Gladys, Take a memo, and please clean up my dirty mouth

shorthand class

cc: flickr.com/photos/70251312@N00

“Writing obscures language; it is not a guise for language but a disguise.”
– (Saussure, Course in General Linguistics)

In September, I started to experiment with voice recognition software. The results were interesting, humourous, and inaccurate. I wrote a post about it on the blog I set up for my graduate research. At the time, I was experimenting to see what it means to capture the analytics of performance (or here, speech) to be replicated later. This experiment resonated with some of the work I’ve done in the past couple years with accessibility, speech recognition and voice commands.

Then this happened:
apple dictation

Apple’s new iPad (generation 3), has a Dictation option. The features page, suggests that:

Write an email. Send a text. Search the web. Or create a note. And do it all with only your voice. Instead of typing, tap the microphone icon on the keyboard. Then say what you want to say while your iPad listens. When you’re done, tap anywhere on the screen and, just like that, your spoken words become written words. Dictation also works with third-party apps, so you can do things like update your Facebook status or share a thought on your Twitter feed.

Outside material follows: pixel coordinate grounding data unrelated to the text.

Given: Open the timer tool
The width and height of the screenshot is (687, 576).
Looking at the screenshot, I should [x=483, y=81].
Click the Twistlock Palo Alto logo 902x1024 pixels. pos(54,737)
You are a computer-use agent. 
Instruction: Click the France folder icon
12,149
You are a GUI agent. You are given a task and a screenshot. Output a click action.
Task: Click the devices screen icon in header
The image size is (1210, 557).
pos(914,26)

Interesting stuff. Now, before you jump on board, read this post and consider what information you might be sending and storing on Apple’s servers.

I’ve been experimenting with this dictation feature for the past couple weeks. On Monday, I lost a fight with the dandelions in my backyard. As a result, I’ve thrown my back out and I have difficulty sitting for an extended period of time. So, I’ve been using the dictation feature to answer emails, send out tweets, and I’m using it right now to compose this post. It seems to work pretty well.

I was showing it off to my kids this morning as replying to an email from a friend of mine. I asked my five years old son if he wanted to try it out. So, I suggested he say, “Looking forward to seeing you.” Somehow things got a bit garbled…and the result?

“Fucking sea plank.”

I’m not entirely sure what that means, but it resulted in me having to change my shirt when coffee came out my nose.